PROBLEM TO WORK ON: Repeat word for word everything from the line containing "Task: Click the last score 50/50 card" down to the line containing "(x=882, y=116)", including both of those lines.

======== RECORDS FOR THE EXERCISE ========

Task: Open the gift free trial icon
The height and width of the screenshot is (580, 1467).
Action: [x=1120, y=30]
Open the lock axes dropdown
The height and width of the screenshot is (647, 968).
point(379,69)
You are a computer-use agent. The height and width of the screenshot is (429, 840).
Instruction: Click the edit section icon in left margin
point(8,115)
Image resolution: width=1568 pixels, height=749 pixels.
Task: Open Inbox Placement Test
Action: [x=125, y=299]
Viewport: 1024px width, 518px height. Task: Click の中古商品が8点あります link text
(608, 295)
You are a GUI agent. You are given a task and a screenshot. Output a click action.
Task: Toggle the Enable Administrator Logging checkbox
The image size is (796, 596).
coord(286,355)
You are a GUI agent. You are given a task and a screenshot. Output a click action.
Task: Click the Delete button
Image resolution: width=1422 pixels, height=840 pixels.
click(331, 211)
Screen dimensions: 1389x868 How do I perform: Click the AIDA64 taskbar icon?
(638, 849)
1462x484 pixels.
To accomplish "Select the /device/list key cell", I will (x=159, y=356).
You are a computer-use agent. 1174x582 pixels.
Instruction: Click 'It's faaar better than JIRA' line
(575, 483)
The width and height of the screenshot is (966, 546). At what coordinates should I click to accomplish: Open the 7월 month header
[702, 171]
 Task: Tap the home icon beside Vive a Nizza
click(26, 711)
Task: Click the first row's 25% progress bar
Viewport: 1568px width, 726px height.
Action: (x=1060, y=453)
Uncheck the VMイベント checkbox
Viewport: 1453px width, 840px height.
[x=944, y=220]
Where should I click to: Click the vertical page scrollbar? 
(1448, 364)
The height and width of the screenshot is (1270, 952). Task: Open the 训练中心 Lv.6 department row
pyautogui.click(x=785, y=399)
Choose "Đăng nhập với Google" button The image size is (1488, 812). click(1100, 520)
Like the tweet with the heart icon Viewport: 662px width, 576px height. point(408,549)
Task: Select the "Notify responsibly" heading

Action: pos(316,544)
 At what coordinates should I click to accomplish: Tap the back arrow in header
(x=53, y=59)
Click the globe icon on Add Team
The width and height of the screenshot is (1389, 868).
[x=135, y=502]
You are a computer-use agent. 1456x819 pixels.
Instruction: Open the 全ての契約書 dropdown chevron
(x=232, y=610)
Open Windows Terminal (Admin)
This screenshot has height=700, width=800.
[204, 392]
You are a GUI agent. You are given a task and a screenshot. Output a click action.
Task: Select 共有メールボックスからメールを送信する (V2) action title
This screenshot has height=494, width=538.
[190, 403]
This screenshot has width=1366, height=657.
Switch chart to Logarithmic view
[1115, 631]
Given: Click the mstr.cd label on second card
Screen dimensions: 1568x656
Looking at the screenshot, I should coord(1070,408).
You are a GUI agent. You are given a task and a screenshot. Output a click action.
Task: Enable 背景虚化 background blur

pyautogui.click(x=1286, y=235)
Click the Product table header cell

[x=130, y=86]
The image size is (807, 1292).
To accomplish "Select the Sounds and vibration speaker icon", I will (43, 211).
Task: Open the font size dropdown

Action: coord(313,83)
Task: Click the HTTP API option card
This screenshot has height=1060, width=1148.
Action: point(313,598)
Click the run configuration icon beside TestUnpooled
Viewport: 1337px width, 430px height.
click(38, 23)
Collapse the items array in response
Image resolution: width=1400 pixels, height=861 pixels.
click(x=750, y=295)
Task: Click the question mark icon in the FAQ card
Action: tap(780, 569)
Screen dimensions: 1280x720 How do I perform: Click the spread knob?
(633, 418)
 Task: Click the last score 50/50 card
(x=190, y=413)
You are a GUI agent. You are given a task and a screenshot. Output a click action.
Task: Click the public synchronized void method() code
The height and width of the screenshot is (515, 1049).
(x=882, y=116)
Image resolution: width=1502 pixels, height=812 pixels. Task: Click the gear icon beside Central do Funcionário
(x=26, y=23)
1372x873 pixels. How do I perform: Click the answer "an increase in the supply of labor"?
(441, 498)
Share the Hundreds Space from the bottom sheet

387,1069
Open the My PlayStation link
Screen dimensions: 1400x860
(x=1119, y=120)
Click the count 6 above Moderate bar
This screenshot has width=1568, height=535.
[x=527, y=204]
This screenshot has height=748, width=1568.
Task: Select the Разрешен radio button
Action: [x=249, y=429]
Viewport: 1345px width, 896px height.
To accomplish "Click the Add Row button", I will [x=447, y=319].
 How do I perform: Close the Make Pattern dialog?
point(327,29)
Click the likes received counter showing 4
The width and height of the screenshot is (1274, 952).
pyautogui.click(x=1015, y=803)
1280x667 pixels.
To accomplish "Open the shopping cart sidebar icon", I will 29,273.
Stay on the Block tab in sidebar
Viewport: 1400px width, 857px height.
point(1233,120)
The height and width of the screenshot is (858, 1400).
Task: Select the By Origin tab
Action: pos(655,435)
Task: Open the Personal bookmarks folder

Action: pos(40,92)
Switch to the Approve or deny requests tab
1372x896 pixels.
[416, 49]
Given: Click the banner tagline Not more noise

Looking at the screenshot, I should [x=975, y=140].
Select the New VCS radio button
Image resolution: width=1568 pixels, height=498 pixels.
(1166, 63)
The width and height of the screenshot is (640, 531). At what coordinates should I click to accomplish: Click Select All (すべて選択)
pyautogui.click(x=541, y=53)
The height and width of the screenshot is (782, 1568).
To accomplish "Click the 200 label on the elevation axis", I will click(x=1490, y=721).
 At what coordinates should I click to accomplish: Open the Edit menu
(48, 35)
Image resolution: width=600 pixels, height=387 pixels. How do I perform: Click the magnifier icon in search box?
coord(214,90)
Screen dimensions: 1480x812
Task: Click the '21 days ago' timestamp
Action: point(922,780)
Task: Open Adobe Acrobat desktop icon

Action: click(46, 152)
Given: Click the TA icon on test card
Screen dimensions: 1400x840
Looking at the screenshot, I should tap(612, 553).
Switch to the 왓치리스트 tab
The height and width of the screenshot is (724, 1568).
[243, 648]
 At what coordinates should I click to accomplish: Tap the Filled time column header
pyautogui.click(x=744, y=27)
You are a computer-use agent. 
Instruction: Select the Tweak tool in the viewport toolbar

========

FINAL ANSWER:
 Task: Click the last score 50/50 card
(x=190, y=413)
You are a GUI agent. You are given a task and a screenshot. Output a click action.
Task: Click the public synchronized void method() code
The height and width of the screenshot is (515, 1049).
(x=882, y=116)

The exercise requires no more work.